## [Stored items]
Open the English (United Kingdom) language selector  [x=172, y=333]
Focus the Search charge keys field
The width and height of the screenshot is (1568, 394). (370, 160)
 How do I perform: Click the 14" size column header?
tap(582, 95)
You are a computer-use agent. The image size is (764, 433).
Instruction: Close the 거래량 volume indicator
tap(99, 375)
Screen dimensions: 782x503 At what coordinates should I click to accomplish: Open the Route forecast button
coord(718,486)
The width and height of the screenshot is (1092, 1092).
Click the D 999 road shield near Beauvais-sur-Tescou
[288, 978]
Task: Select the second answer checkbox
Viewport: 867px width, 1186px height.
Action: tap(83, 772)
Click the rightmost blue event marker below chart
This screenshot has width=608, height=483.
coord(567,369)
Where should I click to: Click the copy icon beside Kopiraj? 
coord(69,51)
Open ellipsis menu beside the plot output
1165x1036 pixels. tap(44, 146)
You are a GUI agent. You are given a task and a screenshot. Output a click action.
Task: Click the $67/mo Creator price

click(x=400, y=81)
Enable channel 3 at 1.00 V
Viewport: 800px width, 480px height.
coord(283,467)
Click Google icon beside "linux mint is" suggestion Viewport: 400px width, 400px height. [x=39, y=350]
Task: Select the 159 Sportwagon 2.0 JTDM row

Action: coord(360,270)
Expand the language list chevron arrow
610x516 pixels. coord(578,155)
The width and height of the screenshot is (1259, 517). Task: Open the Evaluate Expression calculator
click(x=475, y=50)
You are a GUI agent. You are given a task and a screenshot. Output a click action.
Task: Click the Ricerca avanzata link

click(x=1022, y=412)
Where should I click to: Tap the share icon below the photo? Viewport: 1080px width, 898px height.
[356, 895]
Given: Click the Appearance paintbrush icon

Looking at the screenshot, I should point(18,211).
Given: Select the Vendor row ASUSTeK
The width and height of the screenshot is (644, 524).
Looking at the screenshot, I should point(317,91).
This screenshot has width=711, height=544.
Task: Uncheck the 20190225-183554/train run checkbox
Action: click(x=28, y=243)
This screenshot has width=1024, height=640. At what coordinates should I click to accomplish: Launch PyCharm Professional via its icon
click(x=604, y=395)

## [Task description]
Word for word, repeat the data from its first line through the line with "You are a computer-use", including both of those lines and no others.

## [Result of the exercise]
Open the English (United Kingdom) language selector  [x=172, y=333]
Focus the Search charge keys field
The width and height of the screenshot is (1568, 394). (370, 160)
 How do I perform: Click the 14" size column header?
tap(582, 95)
You are a computer-use agent. The image size is (764, 433).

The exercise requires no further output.